2023-08-19

RoundSparrow @ BT@bulletintree.com · 1 year ago

2023-08-19

RoundSparrow @ BT@bulletintree.com · 1 year ago

Back to Basics

All this INSERT overhead, real-time counting. Real time votes. But it is only chewing up dead tuples with constant rewrites of PostgreSQL rows to +1 every single thing in the site to give non-cached results.

And it isn’t benefiting the SELECT side of reading that data, it’s burdening it.

The subscribed table is likely merged for federated and local users. But when it comes time to list posts, having to sort through remote users data in the same table is overhead for every post listing. Same goes for votes, and yes - every SELECT looks at granular votes - because it wants to show the UI which items were already voted on. But it’s a huge amount of data in that table to filter out all the votes on outdated posts, votes from user snot even on this server, etc.

And there are no limits… you could block every person and make the database have to labor away filtering out all the people you blocked. You can block a community. The testing code to reproduce these edge cases alone is a lot of work that isn’t being done… and it creates sitting time bomb that some user who hits the ‘save’ on every post or block on every user throws queries into wild behaviors.

I think some sanity has to be considered, like “2 weeks worth of posts” is how data is organized… and then at least someone who goes wild with save post or blocking users - there is a cut-off.

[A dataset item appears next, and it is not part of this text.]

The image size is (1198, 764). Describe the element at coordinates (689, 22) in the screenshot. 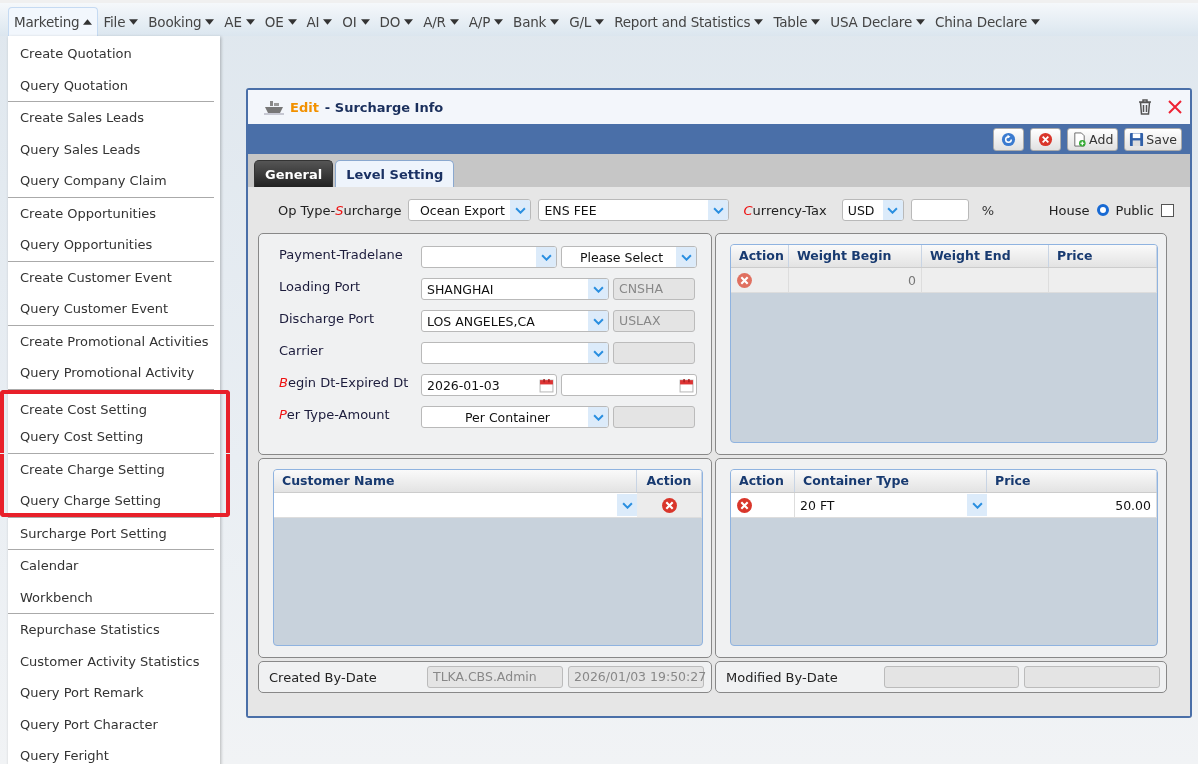

I see `menu-bar-item: Report and Statistics` at that location.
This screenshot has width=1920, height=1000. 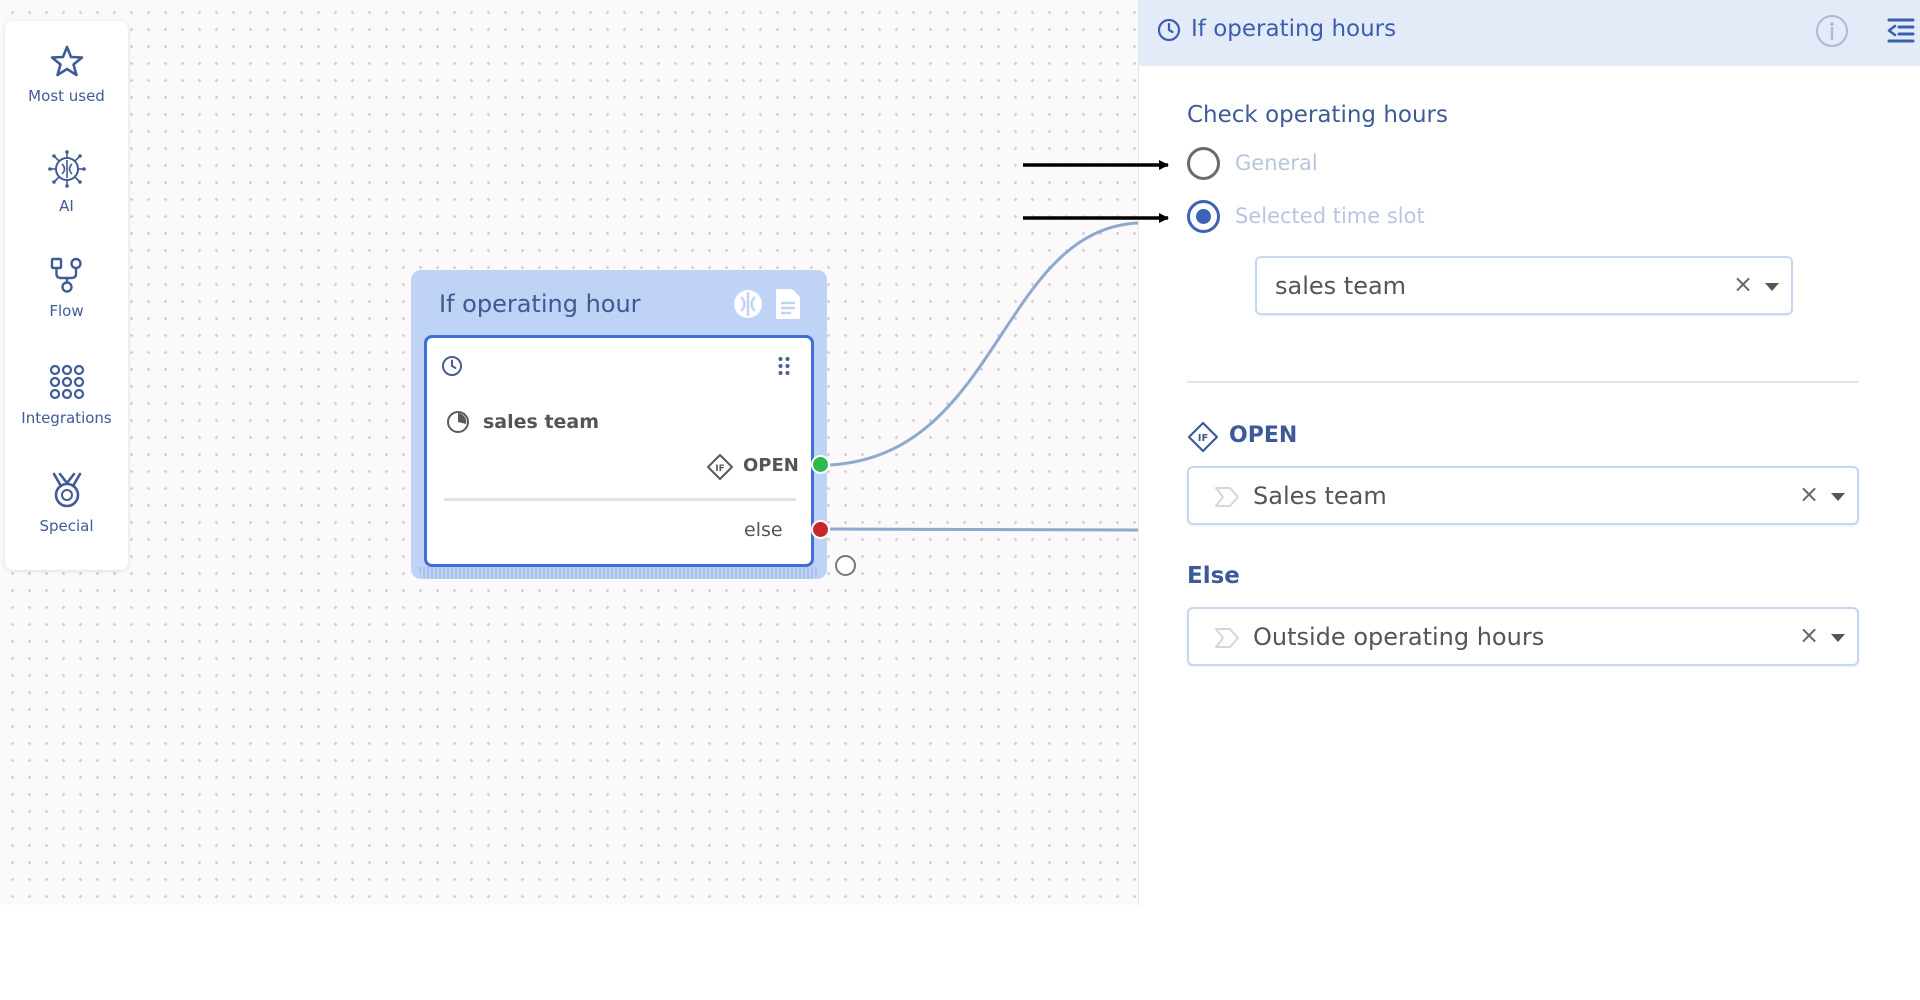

I think the personalization of data should pretty much be an entire post-production layer of the app. The core engine should be focused on post and comment storage and retrieval. “saved post” lists, blocking of instances, blocking of persons… let post-production deal with that.

There will be major world news events where people want to get in and see the latest comments, and the code will be crashing left and right because of personal block lists that some hand full of users built up to 80,000 people (on a single account) with some script file. Meanwhile, nobody has made a test script file to see what happens at 80,000 people on a block list…

RoundSparrow @ BT@bulletintree.com · 1 year ago

Ok… so where to begin?

language choices. I think it’s a noble gesture, but it’s hard to ignore the overhead factor and all the end user who accidentally hide their posts and comments by getting confused by it.
all sorts but “Most comment”, “old”, and “Controversial” come down to recent posts. Nobody is complain about a 3 week old post not appearing… with one exception, featured. I think I have some tricks to play with featured. Can some basic sanity be added to the project by putting a limit on time? 3 days? Are most people here to browse the most recent 3 days of content? 7 days? Can all data be divided and organized around this? With the exception being: single community?
Is there a limp mode? Can something short of Beehaw and Lemmy.world turning off their entire front page - need to be built into the app. I think it needs to be done. In emergency / limp mode, you could cut off old data, or cut off personalization.

I think the project has fundamentally misinformed the population that servers are too busy because of too many users. I just don’t see that many users!! Everything I see is too many JOIN statements! Moving to new virgin servers starts with zero data, that’s why it worked. Lemmy.world has way more data than some empty instance that is 3 weeks old. And the project leaders have failed to understand or communicate this basic issue.